A great diversity of devices and machines for carrying out the cutting of specific materials, such as plastics, paper, wood, glass, metal, rubber, fabric, meat, etc. are very well known and broadly used in the art, as well as some others especially designed for cutting certain specific waste products and many other materials that may be transformed and re-used for the manufacture of other types of products or simply re-used for carrying out minor repairs in products similar to them.
The extreme complexity of the problems encountered in disposing of or finding a practical usefulness to the large volumes of waste tires that day by day are generated by all types of transportation vehicles, as well as by defective manufacture of said tires, has caused the gradual saturation of the spaces designated for the storage of this type of waste products, inasmuch as due to the particular shape and bulkiness of the tires, the volumetric space required for their storage is very large.
It is important to point out that the problem represented by the disposal of the large amounts of waste tires is not a problem that may be easily solved by providing available spaces for the storage of the same, because this represents only the first stage of a rather complex disposal procedure in which the subsequent stages must be very carefully analyzed in order to permit the election of the most viable alternative which will actually achieve a clean and suitable disposal of this type of waste products, since due to the physical and chemical properties of the tires, mainly formed by vulcanized rubber, the disposal or transformation thereof is extremely complicated and consequently, it is usually necessary to have to resort to the traditional process of burning the tires to finally dispose of the same, which burning operation, as it is very well known, causes a high concentration of contaminating gases that are directly emitted to the atmosphere.

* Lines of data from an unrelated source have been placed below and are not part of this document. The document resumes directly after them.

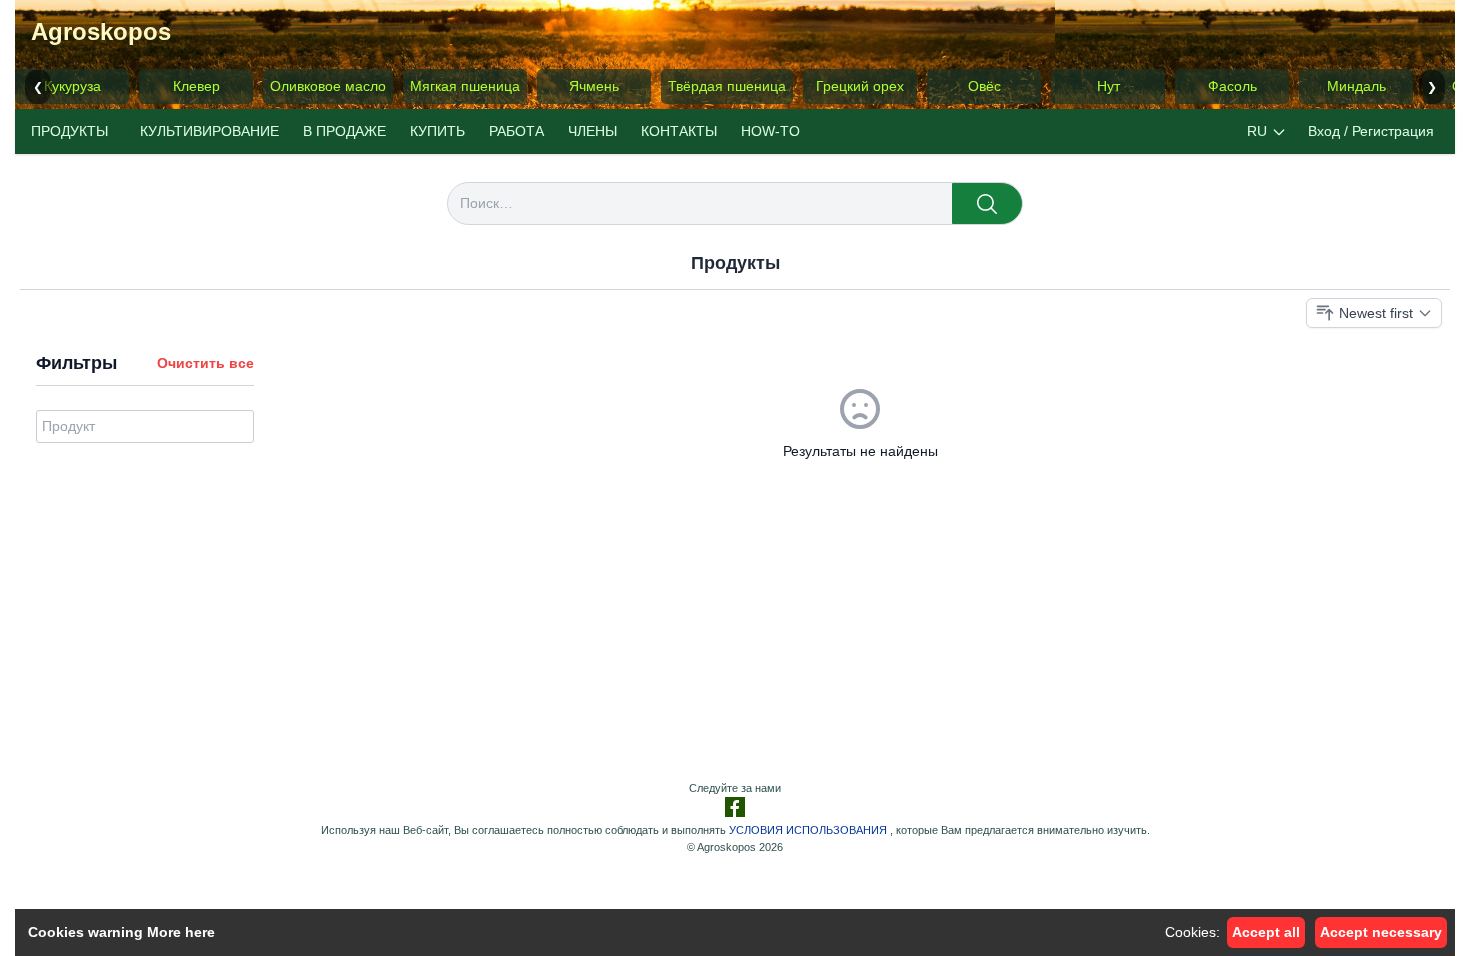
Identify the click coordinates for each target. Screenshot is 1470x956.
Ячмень (594, 86)
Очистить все (205, 363)
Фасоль (1232, 86)
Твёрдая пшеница (727, 86)
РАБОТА (516, 131)
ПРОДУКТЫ (69, 131)
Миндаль (1356, 86)
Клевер (196, 86)
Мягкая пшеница (465, 86)
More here (181, 932)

This undesirably brings about an ecological damage which is of great importance and beyond any remedy, and also causes damage to the health of the inhabitants of towns and cities.
Disposal of waste tires by using the same as a filler material for the building industry, also causes serious draw-backs due to the relatively high resistance of the materials with which the tires are manufactured and the large volumetric space occupied by each one of them, which tend to leave a relatively large number of hollow spaces that introduce serious difficulties during the stage of compacting the soils in which said waste tires are used as a filler, without any possibility of achieving the desired efficiency due to said hollow spaces.
On the other hand, the great demand and variety of applications of the different elements of a tire at an industrial scale, including the tread portion of the tire, the side walls and the bead of the same, has brought about the necessity of optimizing the cutting or slicing procedures for a waste tire so that the pieces or elements thus obtained may constitute elements of high quality that may be used as a raw material in secondary processes for the manufacture of other products. However, up to the present day, no machine or device capable of carrying out the slicing or cutting of the different constituting parts of a waste tire in an efficient manner exists in the art.
An efficient waste tire slicing or cutting machine would also be highly useful for the mere immediate disposal of tires having manufacturing defects, because the display of defective new tires that are not acceptable to customers without the immediate destruction thereof, frequently causes the tampering of the display shelves by unauthorized persons that could sell these defective tires as first quality tires, with the consequent loss of prestige of the trademark involved.
It may be mentioned that a great variety of cutting machines for certain specific materials have been enabled for attempting to carry out the slicing operation of waste tires, but said operation has not been successful because it is difficult to carry out, it normally produces defective products, and the inappropriate design causes the cutting elements of said machines to have a tendency to suffer severe alterations as to their configuration and, although sometimes the desired objective is accomplished, this type of machines is limited to divide the tire into two sections, which results in absolutely disadvantageous and unsuitable machines for cutting this type of products, because if the cutting of a predetermined element of a waste tire is required, a second machine must be used for attempting to accomplish said purpose.
Consequently, it has been sought to overcome the inconveniences of this type of machines and to provide a waste tire slicing machine that, besides eliminating the above mentioned drawbacks, may offer substantial advantages with respect to the cutting machines and devices of the prior art.